There was compensation even for moving in getting settled in that progressive way, each evening marking a step toward completion. When our low book shelves were ranged in the spaces about the walls, the books wiped and put into them; when our comfortable chairs were drawn about the fireplaces; when our tall clock with a shepherdess painted on the dial had found its place between the windows and was ticking comfortably—we felt that our dream of that first day was coming true, and that the reality was going to be even better than the dream.
Sometimes at the end of the day, as I sat by the waning embers, and watched her moving to and fro between me and the fading autumn fields
Of course the old living-room was the best of all. Its length and low ceiling and the great fireplace would insure that. We had ranged a row of blue plates, with some of the ancient things from the attic, along the narrow mantel, and it somehow seemed as if they had been there from the beginning. The low double windows were opposite the fireplace. We had our large table there, and between meal-times the Joy liked to spread her toys on it. She wore her hair cut in the Dutch fashion, and sometimes at the end of the day, as I sat by the waning embers and watched her moving to and fro between me and the fading autumn fields, I had the most precious twilight illusion of having stepped backward at least a hundred years.
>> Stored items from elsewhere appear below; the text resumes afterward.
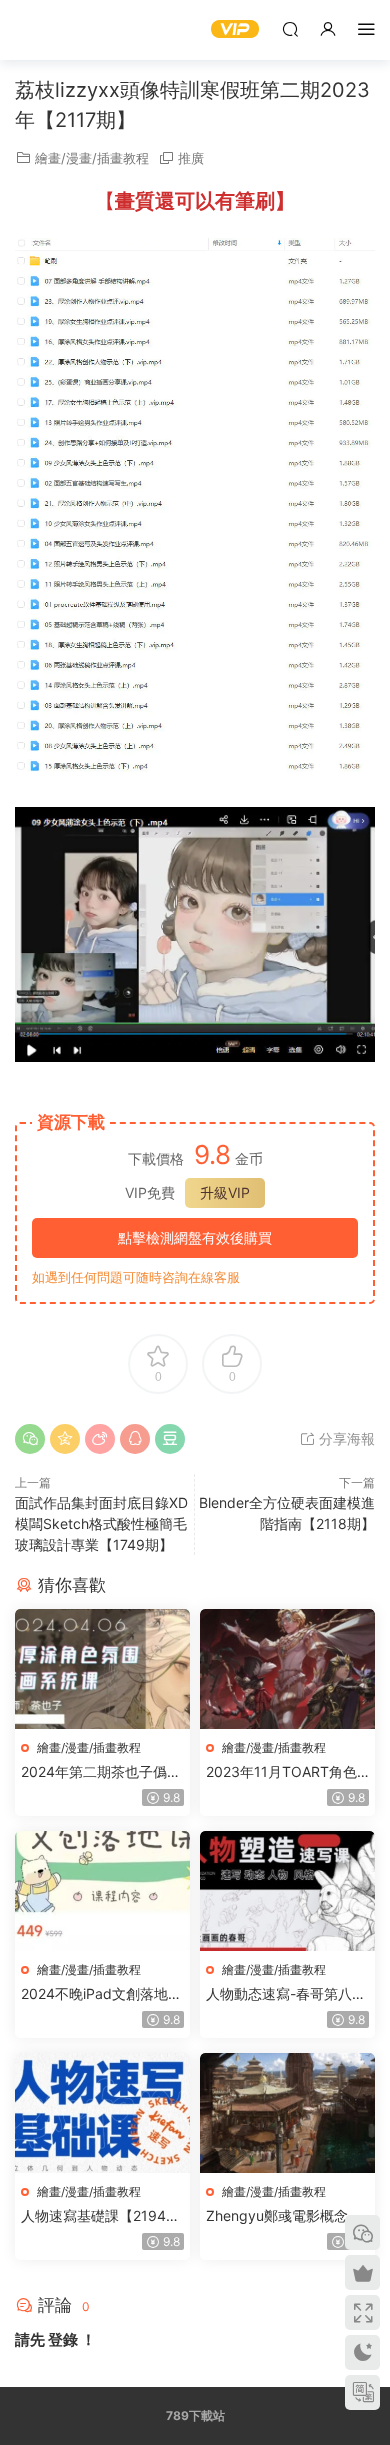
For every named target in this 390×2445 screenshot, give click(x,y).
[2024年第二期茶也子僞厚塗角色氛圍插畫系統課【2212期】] (102, 1669)
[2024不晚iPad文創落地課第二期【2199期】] (102, 1891)
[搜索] (290, 28)
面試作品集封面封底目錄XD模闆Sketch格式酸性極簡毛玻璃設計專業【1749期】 (101, 1523)
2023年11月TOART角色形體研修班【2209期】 (281, 1772)
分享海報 (345, 1438)
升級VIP (225, 1192)
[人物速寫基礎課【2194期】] (102, 2113)
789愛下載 (45, 30)
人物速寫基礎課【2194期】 (93, 2216)
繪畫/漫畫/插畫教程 (92, 158)
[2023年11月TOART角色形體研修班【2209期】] (287, 1669)
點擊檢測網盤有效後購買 (195, 1237)
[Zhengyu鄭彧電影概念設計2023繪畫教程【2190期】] (287, 2113)
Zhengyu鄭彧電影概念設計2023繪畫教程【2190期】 (284, 2216)
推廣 (191, 158)
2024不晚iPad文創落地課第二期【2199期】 (101, 1994)
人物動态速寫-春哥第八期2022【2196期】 (286, 1994)
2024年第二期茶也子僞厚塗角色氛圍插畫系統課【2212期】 (101, 1772)
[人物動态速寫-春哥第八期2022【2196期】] (287, 1891)
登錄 (63, 2339)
We thought our color scheme good, and I suppose there is really no better background for old mahogany than dull green. Golden brown is handsome with it, and certain shades of blue, but there is something about the green with antique furniture that seems literally to give it a soul. Never had our possessions shown to such an advantage (no pun intended, though they did shine) and never, we flattered ourselves, had the old house been more fittingly appointed. With the pictures and shades put up, the rugs put down, and the fires lit, it seemed to us just about perfect. It was a jewel, we thought, and to-day, remembering it, I think so still.